I was taken to task over my last post for not being sufficiently critical of the SNP. The reader pointed to specific policy shortcomings in investment and taxation, health and education—all of which, he added, are given a free pass because of the ‘indolence of journalists and incompetence of opposition parties’.
It’s hard to argue with that. The SNP’s record over twelve years in government does not lack poor decision-making, missed opportunities, wasted spending and poverty of vision. It would be extraordinary if it did. Running a country in the 21st century is a massively complicated business.
The absence of forensic holding-to-account is also a problem, one that in part reflects the nature of enquiry in this high speed, digital, fake news age. Criticism is essential, and it carries most weight when offered by someone occupying, as my reader did, ‘a broadly supportive position’.
But with less than two weeks to go until the most important general election of our lives, I would respectfully suggest that we suspend criticism for a short while and focus not only on the urgency of the need to be free of Westminster, but also on why that freedom is so attractive.
Landing in a 21st century UK, he would be horrified by austerity, homelessness, child poverty and food banks.
Don Roberto would have been familiar with both propositions. The times have changed but the principles have not. He came to support independence for Scotland partly as a means of addressing the appalling living and working conditions of Scots, both highland and lowland, in the late 19th century; partly, the other side of the coin, as a response to the arrogance, condescension and disdain shown towards Scotland at a Westminster with which he was only too familiar.
But there was plenty in his background that predisposed him to these views, long before he entered parliament. On both sides of his family there was a tradition of radical, independent thinking. His maternal grandfather, an admiral, had assisted in the South American wars of liberation.
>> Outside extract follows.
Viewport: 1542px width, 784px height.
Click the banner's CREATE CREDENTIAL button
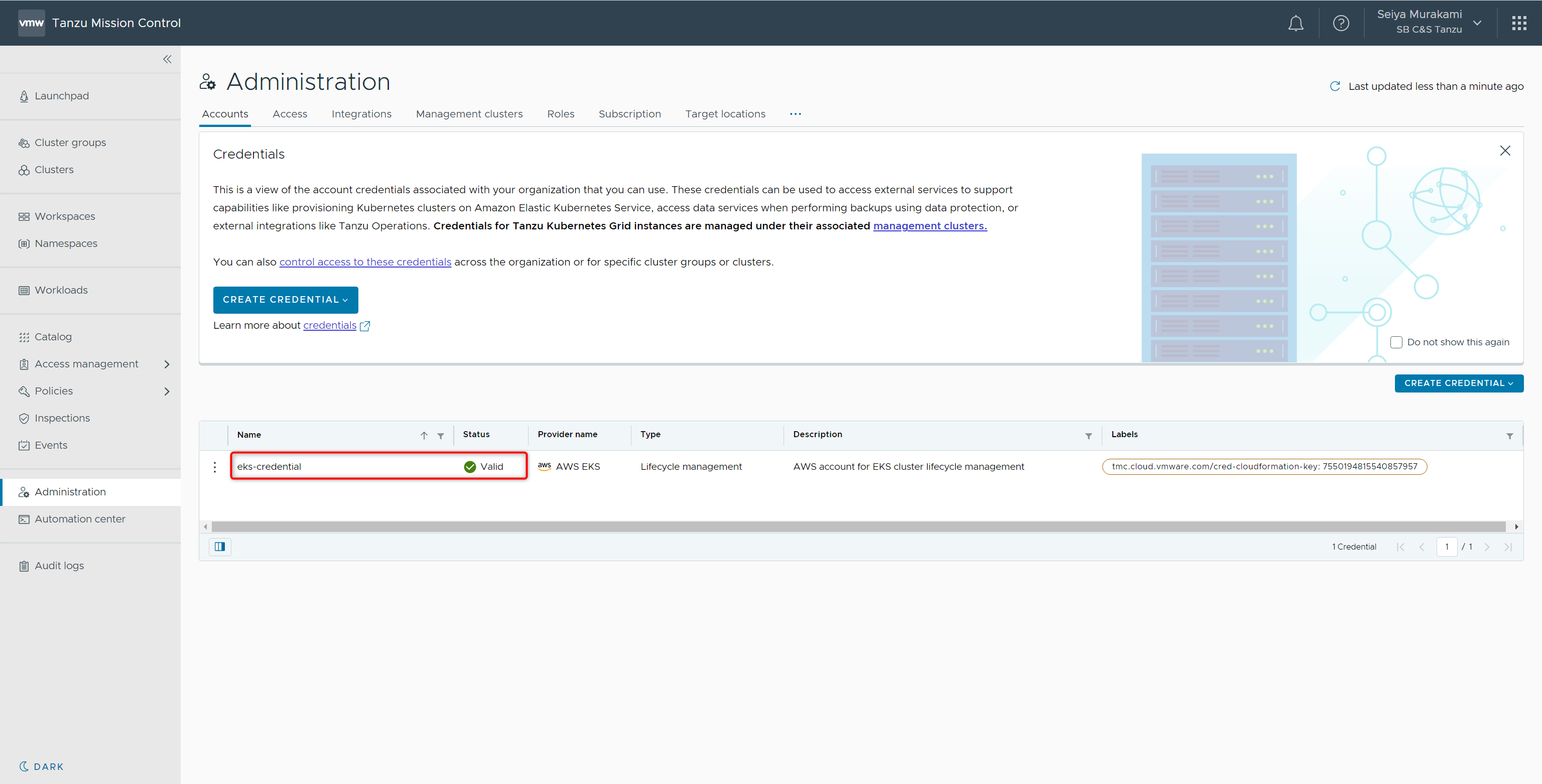(285, 300)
His Graham forebear, Robert Graham of Gartmore, served as Whig MP for Stirlingshire and introduced a Bill of Rights.
In his travels as a young man, particularly during the years he spent in Argentina in his early twenties, later in Texas and Mexico, Robert found a natural affinity for the oppressed indigenous peoples, the poor and disadvantaged, which was equalled only by his detestation of the overbearing swagger of the colonisers and exploiters.
On his return to Britain, that sense of injustice found its focus both on the broader canvas of empire and imperialism, and in domestic issues including the case for Scottish home rule.
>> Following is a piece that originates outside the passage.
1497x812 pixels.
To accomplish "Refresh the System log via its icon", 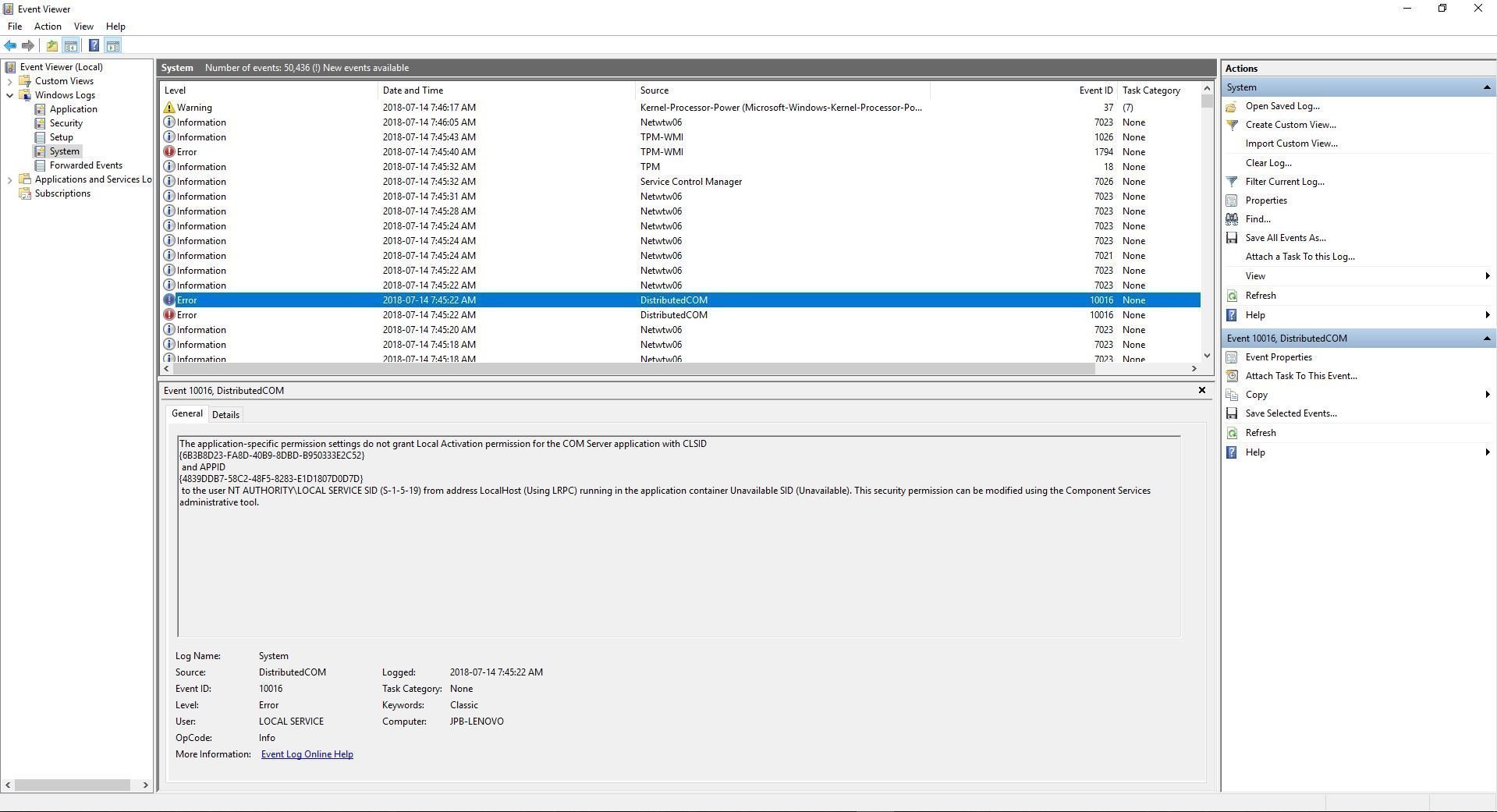I will [1233, 296].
Landing in a 21st century UK, he would be horrified by austerity, homelessness, child poverty and food banks. Brexit and the growth of British nationalism, with all its harking back to empire, would leave him dumbfounded; while Westminster attitudes to Scotland would seem dispiritingly familiar.
But what would undoubtedly gladden his heart are the values which the party he helped to launch in 1934 so clearly espouses in 2019: tolerance, inclusion, social justice—the intention, however challenging, properly to look after everyone who lives in Scotland irrespective of age, wealth, health, occupation, social standing, belief, ethnicity or nationality.
As an early champion of universal suffrage he would especially relish the thought of a woman as first minister.
As an avowed internationalist he would applaud Scotland’s global outlook, our wish to engage with our neighbours and play a greater role in world affairs, to rid ourselves of the obscenity of weapons of mass destruction. As someone deeply connected to nature and the natural world he would celebrate our aspirations for sustainability, the planting of trees and abandonment of fossil fuels. As a champion of decent living standards for all he would laud our respect for people’s right to a decent wage, a viable work-life balance and dignity in illness or old age.
And as an early champion of universal suffrage he would especially relish the thought of a woman as first minister. He would delight in Nicola Sturgeon as someone who, according to Suzanne Moore in this week’s Guardian, ‘reads, laughs, connects and does not suffer fools gladly’. He himself was widely read, possessed of an incisive wit, a formidable intellect and an ability to speak from the heart.
Robert Cunninghame Graham and Nicola Sturgeon, the founding president and second first minister of the Scottish National Party; two people comfortable in their own skins, distinguishing themselves from their counterparts by their intelligence, curiosity and easy humanity, both in their own ways embodying those values closest to the hearts of independence-minded Scots everywhere.
Flamboyant as he was, acerbic as he certainly could be, Don Roberto was, I’m coming to understand, an essentially kind person; and the Scotland he wanted, like the Scotland we want today, is an essentially kind place.
There is no doubt at all that the United Kingdom Boris Johnston wishes to govern will be an essentially unkind place. We cannot, we must not, allow ourselves to be part of that. When, on the other hand, we gain our independence, we have what it takes to shine like a beacon of decency and sanity in a troubled world.